What support is needed?

The University of Washington is not only a place where high school graduates come to continue their studies and acquire bachelor’s degrees.  As a leading research university, it also contains numerous graduate programs which college graduates enter for further training in their fields, leading to degrees including the Master of Arts (MA) and Doctor in Philosophy (PhD).  Classical Japanese is one of the fields in which students are trained. MA students may continue their studies at the PhD level or enter various professions or fields directly.  PhD graduates typically enter tenure-track positions as assistant professors of Japanese in the US or abroad.  They then go on to create new knowledge through their research and to teach the next generation of students and scholars.

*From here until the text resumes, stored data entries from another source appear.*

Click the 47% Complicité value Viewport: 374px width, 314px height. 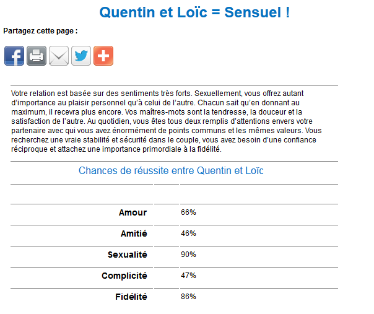click(x=188, y=276)
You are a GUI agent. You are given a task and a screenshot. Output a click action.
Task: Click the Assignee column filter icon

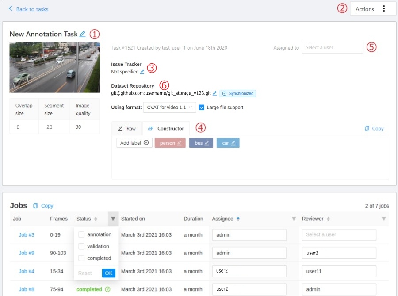click(294, 219)
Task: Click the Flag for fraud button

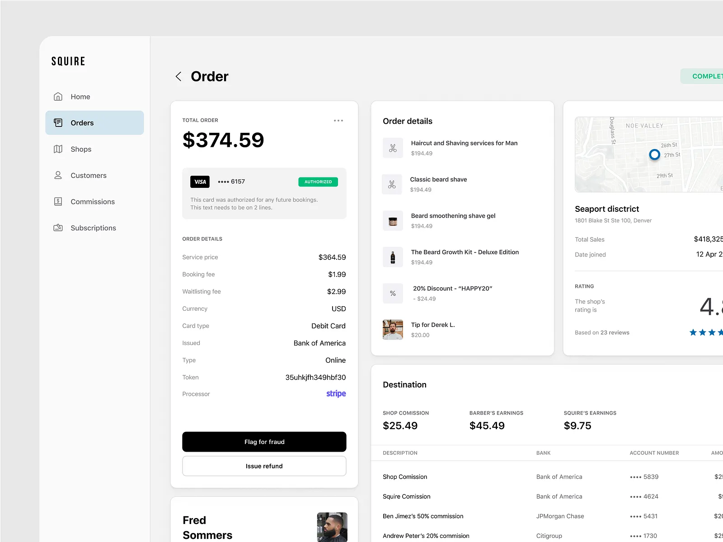Action: pos(264,442)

It takes 2-3 years to earn an MA degree and another 6-7 to earn a PhD.  The lengthy time to degree for the PhD owes much to the requirement that the candidate produce a dissertation, a book-length work of original research.  Financial aid at the graduate level is limited.  Most of our students support their studies via teaching assistantships in Japanese language, which provide tuition, a modest stipend, and benefits.  However, these positions, which require up to 20 hours per week teaching, grading, preparing classes, and meeting with students, considerably slow time-to-degree.  The scarcity of fellowships, which are awarded without teaching obligations, means that many excellent students study elsewhere, even at lesser-ranked institutions, due to the lack of funding at UW.

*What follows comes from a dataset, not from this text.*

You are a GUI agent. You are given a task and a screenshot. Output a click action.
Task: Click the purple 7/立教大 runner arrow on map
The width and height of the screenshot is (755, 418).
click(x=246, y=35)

Through “full-ride” graduate fellowships, we can continue to attract and retain excellent students to the thriving and distinguished program in classical Japanese at UW, speed their progress toward their degrees, and free up precious teaching assistantships for other, worthy students.  Each of the PhD graduates may go on to teach hundreds or thousands of students during their subsequent careers.  An investment in the education of a student entering the academic profession will bear fruit for many decades to come while preserving the rich legacy of classical Japanese language, literature, and culture for future generations.